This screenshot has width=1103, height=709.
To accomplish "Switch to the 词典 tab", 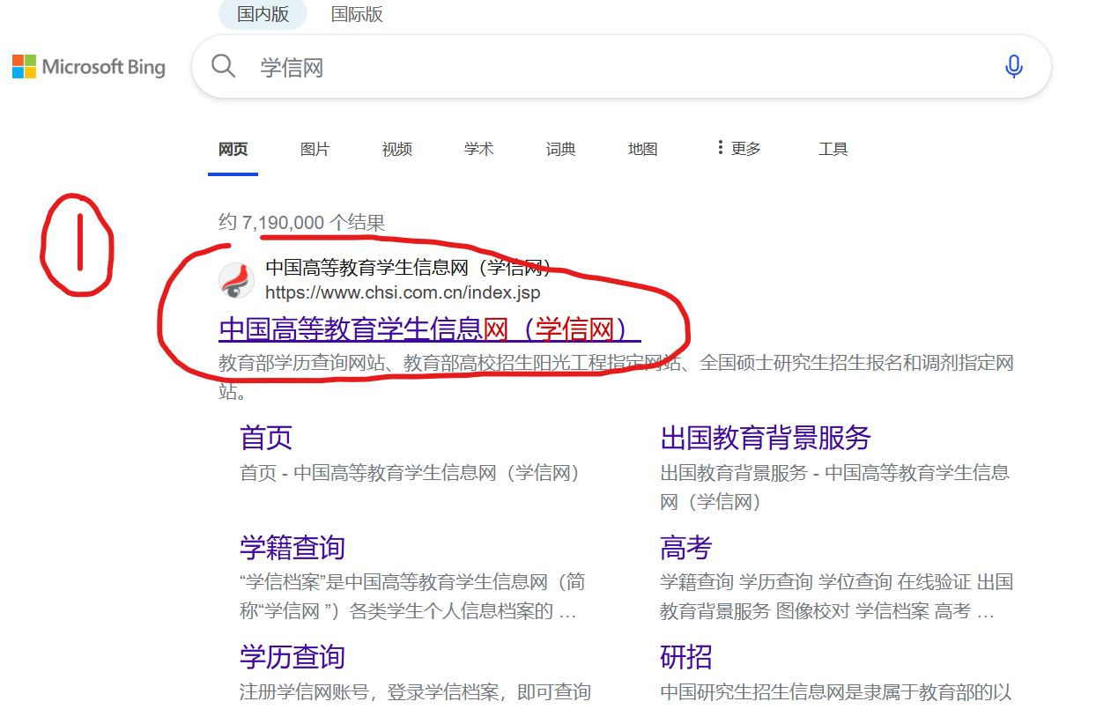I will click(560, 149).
---
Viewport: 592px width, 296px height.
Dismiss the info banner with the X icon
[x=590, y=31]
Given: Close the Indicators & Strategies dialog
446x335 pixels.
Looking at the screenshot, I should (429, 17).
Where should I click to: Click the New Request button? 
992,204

TASK PROMPT
Once you have gone through the listing, state the number of lines holding the word "height" and nothing else.

REPLY
2